Je sais que vos services s’attachent à mettre en avant et privilégier des acteurs de santé moins bien formés et donc moins bien rémunérés, mais ce système déflationniste sur le plan financier mais aussi de la qualité ne va pas tarder à atteindre ses limites et vous en serez redevable à la population. Les sages femmes commencent à s’en rendre compte !
Ce système pervers n’a que pour avantage de permettre aux dirigeants de votre entreprise appelée sécurité sociale, et aux hommes ou aux femmes politiques de présenter des chiffres, dont plus personne aujourd’hui ne croit en l’exactitude.

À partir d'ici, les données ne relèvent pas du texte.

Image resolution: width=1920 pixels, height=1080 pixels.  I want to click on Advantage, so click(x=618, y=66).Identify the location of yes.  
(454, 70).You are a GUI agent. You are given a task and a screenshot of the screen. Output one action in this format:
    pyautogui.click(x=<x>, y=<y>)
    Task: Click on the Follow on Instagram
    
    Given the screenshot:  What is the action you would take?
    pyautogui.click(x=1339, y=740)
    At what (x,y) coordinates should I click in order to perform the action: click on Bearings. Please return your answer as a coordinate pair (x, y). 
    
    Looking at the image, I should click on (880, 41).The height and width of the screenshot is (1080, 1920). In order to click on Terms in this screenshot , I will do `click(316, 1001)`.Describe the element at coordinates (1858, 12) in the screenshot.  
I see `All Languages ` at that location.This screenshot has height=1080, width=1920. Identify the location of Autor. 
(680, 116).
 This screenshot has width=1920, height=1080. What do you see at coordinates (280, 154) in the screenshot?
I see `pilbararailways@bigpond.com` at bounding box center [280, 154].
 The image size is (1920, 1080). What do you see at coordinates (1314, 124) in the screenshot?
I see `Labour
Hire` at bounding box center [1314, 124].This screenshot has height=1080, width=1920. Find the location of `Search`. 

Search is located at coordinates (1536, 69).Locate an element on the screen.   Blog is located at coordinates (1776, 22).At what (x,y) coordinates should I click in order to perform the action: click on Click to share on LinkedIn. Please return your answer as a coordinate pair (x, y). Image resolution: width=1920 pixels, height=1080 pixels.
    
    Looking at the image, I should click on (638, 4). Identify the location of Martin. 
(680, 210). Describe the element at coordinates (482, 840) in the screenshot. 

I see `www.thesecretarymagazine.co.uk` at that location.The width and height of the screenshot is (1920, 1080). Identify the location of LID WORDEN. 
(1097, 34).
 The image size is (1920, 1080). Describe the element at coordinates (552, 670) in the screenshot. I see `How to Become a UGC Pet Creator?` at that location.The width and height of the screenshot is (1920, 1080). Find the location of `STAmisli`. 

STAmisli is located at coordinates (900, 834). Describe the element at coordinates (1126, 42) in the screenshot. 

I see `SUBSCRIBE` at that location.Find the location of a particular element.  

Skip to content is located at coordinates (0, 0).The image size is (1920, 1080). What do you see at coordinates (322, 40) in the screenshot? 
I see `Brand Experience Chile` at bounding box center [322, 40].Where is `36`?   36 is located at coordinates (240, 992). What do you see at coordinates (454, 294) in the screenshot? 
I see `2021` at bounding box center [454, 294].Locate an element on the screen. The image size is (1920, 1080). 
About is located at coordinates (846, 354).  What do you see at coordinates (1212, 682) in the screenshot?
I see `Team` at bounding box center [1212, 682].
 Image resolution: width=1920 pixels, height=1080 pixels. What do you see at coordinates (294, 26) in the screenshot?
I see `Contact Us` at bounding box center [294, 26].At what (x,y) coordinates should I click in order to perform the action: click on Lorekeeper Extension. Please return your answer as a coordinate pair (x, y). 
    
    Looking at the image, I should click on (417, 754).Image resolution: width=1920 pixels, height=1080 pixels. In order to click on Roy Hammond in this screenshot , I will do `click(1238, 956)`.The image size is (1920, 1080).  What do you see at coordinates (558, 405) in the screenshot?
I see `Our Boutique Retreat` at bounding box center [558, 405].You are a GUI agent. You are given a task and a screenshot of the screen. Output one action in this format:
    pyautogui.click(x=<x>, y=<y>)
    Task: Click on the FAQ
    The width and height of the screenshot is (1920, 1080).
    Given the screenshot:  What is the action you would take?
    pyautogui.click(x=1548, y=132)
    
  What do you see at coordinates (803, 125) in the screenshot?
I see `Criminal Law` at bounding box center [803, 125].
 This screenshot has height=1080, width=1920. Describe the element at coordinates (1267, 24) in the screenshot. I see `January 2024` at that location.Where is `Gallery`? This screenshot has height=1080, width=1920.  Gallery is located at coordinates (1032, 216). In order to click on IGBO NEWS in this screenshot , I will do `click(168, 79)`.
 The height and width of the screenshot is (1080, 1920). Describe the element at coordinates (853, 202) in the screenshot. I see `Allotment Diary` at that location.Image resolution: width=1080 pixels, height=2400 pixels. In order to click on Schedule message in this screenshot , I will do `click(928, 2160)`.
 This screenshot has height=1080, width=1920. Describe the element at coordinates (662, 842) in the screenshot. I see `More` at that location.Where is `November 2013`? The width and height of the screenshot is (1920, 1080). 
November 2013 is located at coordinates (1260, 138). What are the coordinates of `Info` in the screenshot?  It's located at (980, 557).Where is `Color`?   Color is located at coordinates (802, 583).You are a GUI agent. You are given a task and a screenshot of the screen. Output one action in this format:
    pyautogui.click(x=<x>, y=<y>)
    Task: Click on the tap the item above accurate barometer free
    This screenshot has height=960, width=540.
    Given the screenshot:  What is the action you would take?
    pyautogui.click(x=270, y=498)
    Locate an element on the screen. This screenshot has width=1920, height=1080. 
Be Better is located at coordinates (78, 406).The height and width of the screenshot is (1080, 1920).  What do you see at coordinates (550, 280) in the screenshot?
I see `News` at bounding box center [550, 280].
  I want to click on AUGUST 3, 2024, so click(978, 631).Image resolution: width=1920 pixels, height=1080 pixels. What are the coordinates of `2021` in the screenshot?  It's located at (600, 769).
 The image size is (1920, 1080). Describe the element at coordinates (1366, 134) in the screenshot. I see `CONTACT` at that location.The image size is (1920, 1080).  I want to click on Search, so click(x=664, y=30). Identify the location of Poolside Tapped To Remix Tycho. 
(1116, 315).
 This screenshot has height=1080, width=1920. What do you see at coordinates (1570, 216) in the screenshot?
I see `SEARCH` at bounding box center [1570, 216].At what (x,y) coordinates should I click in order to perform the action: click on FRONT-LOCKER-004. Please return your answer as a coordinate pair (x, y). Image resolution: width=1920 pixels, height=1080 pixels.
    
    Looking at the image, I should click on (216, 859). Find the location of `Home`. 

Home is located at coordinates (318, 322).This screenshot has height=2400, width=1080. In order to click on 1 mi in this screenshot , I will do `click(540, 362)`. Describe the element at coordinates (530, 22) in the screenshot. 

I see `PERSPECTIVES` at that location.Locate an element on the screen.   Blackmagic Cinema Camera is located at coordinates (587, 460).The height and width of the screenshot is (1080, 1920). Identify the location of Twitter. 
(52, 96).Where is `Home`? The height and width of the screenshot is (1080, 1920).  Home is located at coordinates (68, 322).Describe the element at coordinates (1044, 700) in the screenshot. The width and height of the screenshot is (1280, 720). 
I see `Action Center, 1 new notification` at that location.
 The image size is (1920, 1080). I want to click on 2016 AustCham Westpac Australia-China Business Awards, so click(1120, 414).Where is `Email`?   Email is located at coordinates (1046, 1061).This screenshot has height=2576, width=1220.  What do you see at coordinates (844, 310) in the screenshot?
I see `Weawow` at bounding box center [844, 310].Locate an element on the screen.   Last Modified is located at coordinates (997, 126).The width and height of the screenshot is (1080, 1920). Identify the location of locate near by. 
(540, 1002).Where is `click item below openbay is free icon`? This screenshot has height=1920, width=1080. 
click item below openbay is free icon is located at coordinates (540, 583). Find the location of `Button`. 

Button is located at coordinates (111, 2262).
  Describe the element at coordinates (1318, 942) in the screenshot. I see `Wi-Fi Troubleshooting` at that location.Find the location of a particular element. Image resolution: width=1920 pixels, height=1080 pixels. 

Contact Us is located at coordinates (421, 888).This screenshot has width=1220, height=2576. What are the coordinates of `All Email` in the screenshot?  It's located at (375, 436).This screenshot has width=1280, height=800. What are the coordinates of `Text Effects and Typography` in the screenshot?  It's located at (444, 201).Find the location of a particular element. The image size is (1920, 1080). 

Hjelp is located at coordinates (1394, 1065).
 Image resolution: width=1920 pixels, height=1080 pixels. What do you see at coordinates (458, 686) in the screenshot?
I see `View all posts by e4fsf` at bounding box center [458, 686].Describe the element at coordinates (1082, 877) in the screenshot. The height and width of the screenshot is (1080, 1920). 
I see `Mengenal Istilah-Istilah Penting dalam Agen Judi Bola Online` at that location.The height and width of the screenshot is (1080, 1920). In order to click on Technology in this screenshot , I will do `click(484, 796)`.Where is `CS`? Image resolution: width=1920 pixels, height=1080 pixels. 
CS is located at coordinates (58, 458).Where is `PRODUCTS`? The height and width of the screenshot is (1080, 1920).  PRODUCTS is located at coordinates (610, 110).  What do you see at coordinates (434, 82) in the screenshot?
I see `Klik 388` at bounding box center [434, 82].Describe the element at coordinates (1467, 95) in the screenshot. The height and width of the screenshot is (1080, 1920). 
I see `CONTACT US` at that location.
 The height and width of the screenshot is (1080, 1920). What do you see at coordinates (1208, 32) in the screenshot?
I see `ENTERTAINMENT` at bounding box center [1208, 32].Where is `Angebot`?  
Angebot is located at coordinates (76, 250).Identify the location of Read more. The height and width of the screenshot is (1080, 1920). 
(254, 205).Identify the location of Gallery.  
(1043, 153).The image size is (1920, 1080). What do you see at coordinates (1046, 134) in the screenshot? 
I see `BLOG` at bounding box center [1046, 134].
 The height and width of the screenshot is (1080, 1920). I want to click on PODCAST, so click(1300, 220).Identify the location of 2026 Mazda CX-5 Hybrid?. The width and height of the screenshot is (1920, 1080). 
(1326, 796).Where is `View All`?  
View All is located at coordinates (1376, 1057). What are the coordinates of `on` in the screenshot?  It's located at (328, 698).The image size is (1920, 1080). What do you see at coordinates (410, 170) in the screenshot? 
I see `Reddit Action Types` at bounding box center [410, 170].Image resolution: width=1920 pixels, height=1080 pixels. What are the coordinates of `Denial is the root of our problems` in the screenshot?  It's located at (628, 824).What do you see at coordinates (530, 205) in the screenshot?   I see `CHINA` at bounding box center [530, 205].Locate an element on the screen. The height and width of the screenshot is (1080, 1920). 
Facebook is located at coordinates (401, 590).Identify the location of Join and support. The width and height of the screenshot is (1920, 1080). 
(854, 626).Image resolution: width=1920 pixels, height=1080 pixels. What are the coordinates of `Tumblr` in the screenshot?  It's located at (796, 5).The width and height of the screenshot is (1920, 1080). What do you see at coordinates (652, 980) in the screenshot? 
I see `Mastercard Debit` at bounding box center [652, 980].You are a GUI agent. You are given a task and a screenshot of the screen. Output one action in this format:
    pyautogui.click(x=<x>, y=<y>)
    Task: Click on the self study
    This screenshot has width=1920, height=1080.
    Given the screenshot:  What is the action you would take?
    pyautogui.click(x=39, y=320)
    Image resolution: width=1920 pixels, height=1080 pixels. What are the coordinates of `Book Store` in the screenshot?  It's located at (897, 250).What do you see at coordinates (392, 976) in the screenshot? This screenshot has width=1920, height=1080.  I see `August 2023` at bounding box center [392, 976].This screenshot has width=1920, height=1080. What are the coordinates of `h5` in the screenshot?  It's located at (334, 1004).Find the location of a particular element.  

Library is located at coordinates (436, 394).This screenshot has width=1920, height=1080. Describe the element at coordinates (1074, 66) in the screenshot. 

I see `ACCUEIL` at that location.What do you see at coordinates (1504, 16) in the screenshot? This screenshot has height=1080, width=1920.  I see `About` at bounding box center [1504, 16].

Après maintenant trente sept ans de médecine dont trente et un en libéral, je suis complètement désabusé par ce genre de décision, et envisage à court terme ma cessation d’activité avec la plus grande sérénité. Les patients se réjouissent déjà de se savoir suivis et traités par le système dont vous êtes les responsables réels.
J’en profite pour rajouter que nous acceptions bon gré mal gré la non ré-évaluation des cotations que ce soit pour l’OCT, et beaucoup d’actes chirurgicaux, ou d’actes d’examen en cabinet, mais qu’une baisse de cotation est particulièrement difficile à encaisser sur un plan moral.
J’espère que vos revenus seront maintenus pour vous même et qu’ils ne seront pas diminués de 33 % en raison du besoin d’économie par la sécurité sociale mais ce serait généreux de la part des personnes travaillant en particulier dans la haute administration de faire le même geste et là je ne vous cache pas que nous ne pourrions plus rien dire, mais je crois que cela ne sera pas demain la veille. Faîtes ce que je dis, pas ce que je fais n’est ce pas !
Je vous souhaite d’être en bonne santé le plus longtemps possible et de ne pas subir dans l’avenir les vicissitudes que ne manqueront pas et que ne manquent déjà pas d’entraîner votre politique.
Dr X
PS : Ce matin la clinique nous a transmis la décision (l’oukase?) du ministère, relative à la cotation BELB001* associée à l’intervention de la cataracte. Cela rejoint le sens du texte ci dessus concernant la baisse des rémunérations des actes, des GHS des cliniques etc, en opposition évidente avec l’augmentation de la qualité des actes que nous pratiquons.
Seuls les salariés de nos systèmes de gestion paraissent à l’abri de ces ajustements, faits paraît-il dans l’intérêt des deniers publics.
A quand l’opération de la cataracte non rémunérée? Ou un seul oeil payé ? Allez, un effort Madame, on y est presque ! Demain vous allez raser gratis !
PS 2: cette lettre s’adresse aux services dont vous faîtes partie, pas à la personne elle-même évidemment
réaction d’UFML -S :
Non contentes de la stagnation de la valeur de la consultation pendant près de 20 ans et toujours au niveau le plus bas de la moyenne européenne, les tutelles se lancent dans les baisses de cotation.
Deux exemples en ophtalmologie
- La baisse de cotation de l’OCT, acte incontournable dans de nombreuses pathologies ophtalmologiques : l’OCT était coté à taux plein pour le 1er œil et à moitié pour le 2ème. Depuis mi juillet est admise la cotation d’un seul œil. Nous remarquons que cette décision a une fois que la plupart des ophtalmologistes se sont équipés de ce matériel coûteux.
- La suppression de cotation de l’injection intra camérulaire d’antibiotiques en fin d’intervention de cataracte. (c’est l’acte BELB001 du post scriptum )
Un exemple en radiologie : le piège de l’article 99 qui entraîne une baisse unilatérale des tarifs des radiologues, et l’apparition d’IRM low cost
Alors puisqu’on nous répète qu’il faut faire des économies, puisque nous sommes enfermés dans l’ONDAM, posons les mêmes questions que cet ophtalmologiste et demandons que soient diminués de 33% les salaires des fonctionnaires de l’administration et des cadres directeurs de la Sécurité Sociale et des ARS.